> _Page excerpt_:
::::::::
The runoff footprint or annual total runoff volume is 41 million m³ at the bridge in Abiy Addi and 79 million m³ at the confluence with Giba River at Barashuwa.
Peak discharges up to 543 m³ per second occur in the second part of the rainy season (month of August) when there are strong rains and the soils are saturated with water in many places.
The percentage of total rainfall that directly leaves the catchment as storm runoff (also called runoff coefficient) is 23%. This is high, in comparison to other rivers of the Giba River basin, and has been explained by the fact that the larger part of the Tanqwa basin is composed of impervious rocks, particularly Ashangi Basalts, Alaji Basalts and Precambrian basement rocks.
The total amount of sediment that is transported by this river amounts to 596,000 tonnes per year. Median sediment concentration in the river water is 3.95 grammes per litre, but may go up to 68 g/L. The highest sediment concentrations occur at the beginning of the rainy season, when loose soil and dust is washed away by overland flow and ends up in the river.
::::::::
> _Provided information_:
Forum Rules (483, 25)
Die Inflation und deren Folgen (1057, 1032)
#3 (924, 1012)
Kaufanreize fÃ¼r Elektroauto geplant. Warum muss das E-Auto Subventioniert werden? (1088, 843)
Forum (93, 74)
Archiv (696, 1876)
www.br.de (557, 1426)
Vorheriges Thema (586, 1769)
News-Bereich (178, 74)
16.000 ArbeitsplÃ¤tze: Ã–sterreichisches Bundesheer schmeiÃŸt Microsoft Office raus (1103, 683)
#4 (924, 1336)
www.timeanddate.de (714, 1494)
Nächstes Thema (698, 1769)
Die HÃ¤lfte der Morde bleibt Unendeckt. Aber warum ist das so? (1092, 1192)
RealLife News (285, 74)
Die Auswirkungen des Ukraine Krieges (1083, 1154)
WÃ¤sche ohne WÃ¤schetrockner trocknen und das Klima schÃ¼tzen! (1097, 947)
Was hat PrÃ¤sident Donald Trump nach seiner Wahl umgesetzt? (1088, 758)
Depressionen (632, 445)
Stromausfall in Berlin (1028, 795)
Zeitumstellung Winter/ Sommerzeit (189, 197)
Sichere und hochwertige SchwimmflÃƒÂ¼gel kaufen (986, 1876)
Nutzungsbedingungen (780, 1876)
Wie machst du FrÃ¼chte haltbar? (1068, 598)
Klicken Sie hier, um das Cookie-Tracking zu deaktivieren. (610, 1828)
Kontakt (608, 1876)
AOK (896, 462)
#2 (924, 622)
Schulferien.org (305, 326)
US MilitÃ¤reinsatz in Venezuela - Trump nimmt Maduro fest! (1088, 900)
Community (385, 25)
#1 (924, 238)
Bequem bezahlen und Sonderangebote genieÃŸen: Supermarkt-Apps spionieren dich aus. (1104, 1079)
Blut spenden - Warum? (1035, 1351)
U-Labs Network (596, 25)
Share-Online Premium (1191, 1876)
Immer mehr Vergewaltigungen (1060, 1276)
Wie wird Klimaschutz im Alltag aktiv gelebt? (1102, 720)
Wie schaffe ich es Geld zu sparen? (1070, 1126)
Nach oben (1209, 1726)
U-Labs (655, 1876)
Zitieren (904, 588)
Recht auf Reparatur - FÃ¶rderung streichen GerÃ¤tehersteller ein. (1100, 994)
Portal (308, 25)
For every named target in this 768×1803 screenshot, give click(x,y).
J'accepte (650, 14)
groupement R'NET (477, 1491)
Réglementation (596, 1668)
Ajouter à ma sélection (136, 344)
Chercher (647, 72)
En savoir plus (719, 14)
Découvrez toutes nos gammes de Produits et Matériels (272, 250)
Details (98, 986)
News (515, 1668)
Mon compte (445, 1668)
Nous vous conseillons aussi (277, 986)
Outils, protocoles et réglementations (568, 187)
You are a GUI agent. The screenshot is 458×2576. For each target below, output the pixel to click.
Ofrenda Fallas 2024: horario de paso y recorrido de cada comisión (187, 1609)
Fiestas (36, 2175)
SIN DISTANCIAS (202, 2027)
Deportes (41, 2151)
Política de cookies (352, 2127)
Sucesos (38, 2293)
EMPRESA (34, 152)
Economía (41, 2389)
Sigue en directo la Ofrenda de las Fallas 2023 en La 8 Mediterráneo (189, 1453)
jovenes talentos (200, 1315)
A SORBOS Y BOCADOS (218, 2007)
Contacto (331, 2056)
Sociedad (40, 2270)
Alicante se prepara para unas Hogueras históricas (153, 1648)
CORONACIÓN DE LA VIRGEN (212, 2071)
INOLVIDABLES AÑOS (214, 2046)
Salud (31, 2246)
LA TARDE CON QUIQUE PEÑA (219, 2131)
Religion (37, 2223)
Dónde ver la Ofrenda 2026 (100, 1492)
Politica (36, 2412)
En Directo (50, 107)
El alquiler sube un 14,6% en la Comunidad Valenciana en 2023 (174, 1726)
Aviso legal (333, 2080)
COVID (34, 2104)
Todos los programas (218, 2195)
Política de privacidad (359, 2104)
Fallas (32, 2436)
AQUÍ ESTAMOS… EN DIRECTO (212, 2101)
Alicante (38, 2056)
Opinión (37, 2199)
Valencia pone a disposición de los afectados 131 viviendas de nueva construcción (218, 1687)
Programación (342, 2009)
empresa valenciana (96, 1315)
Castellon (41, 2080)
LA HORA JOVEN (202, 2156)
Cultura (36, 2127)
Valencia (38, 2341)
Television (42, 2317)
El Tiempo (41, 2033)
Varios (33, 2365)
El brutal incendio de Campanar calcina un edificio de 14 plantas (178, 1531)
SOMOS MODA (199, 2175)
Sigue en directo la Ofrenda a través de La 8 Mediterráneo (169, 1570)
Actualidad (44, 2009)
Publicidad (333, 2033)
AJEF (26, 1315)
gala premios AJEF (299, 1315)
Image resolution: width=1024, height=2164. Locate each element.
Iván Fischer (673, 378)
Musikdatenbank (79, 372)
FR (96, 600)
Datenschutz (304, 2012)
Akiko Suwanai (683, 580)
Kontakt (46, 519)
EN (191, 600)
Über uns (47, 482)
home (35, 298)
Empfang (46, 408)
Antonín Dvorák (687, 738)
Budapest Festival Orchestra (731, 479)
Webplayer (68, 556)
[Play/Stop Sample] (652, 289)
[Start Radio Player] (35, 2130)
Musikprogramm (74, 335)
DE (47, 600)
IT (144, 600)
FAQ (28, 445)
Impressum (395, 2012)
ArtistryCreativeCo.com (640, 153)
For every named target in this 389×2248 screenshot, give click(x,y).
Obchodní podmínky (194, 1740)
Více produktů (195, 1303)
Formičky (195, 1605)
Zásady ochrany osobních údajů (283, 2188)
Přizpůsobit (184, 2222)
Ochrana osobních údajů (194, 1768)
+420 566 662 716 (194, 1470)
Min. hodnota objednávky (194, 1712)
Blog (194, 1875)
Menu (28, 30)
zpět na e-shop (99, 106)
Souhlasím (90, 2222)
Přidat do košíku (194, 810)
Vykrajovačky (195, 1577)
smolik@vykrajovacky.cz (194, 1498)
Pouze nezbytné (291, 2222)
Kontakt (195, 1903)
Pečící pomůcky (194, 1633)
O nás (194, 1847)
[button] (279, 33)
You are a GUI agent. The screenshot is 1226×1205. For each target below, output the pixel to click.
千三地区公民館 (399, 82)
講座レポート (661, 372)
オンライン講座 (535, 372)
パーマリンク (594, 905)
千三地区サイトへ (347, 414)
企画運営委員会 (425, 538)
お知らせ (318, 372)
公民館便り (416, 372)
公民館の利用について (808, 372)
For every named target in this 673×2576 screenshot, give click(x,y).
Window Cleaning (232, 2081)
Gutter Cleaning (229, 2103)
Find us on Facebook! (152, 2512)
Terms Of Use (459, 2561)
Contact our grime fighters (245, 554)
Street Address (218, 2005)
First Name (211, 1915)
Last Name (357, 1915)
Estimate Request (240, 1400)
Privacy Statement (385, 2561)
::::::::
> _Activity list_:
1. Do the following statements agree with the Tanqwa River text? Answer yes or no for each and quote the words of the text that decide it.
(a) The highest river discharges come in August.
(b) The river's runoff coefficient is low compared with other rivers of the Giba River basin.
(c) Sediment concentrations peak at the end of the rainy season.
2. Write the next part of the Tanqwa River text, starting after its last sentence.

> _Responses by task_:
1.
(a) Yes: "Peak discharges up to 543 m³ per second occur in the second part of the rainy season (month of August)"
(b) No: "This is high, in comparison to other rivers of the Giba River basin"
(c) No: "The highest sediment concentrations occur at the beginning of the rainy season"

2.
As such water contains many nutrients (locally it is called "aygi"), farmers estimate that it strengthens their cattle, which they will bring to the river. All in all, average sediment yield is 3627 tonnes per km^{2} and per year. All measurements were done at purposively installed stations, in the years 2006–2007.

===Flash floods===
Runoff mostly occurs in the form of high runoff discharge events that occur in a very short period (called flash floods). These are related to the steep topography, often little vegetation cover and intense convective rainfall. The peaks of such flash floods have often a 50 to 100 times larger discharge than the preceding baseflow. These flash floods mostly occur during the evening or night, because the convective rain showers occur in the afternoon.

===Changes over time===
Evidence given by Italian aerial photographs of the catchment, taken in the 1930s show that 63% of the catchment was covered with woody vegetation (against 32% in 2014). This vegetation could slow down runoff and the runoff coefficient was smaller (13% in 1935 against 23% in 2014). As a consequence, discharges in the river were less and the river was narrower than today.
Up to the 1980s, there was strong pressure on the environment, and much vegetation disappeared. This river had its greatest discharges and width in that period.
The magnitude of floods in this river has however been decreased in recent years due to interventions in the catchment. On other steep slopes, exclosures have been established; the dense vegetation largely contributes to enhanced infiltration, less flooding and better baseflow. Physical conservation structures such as stone bunds and check dams also intercept runoff.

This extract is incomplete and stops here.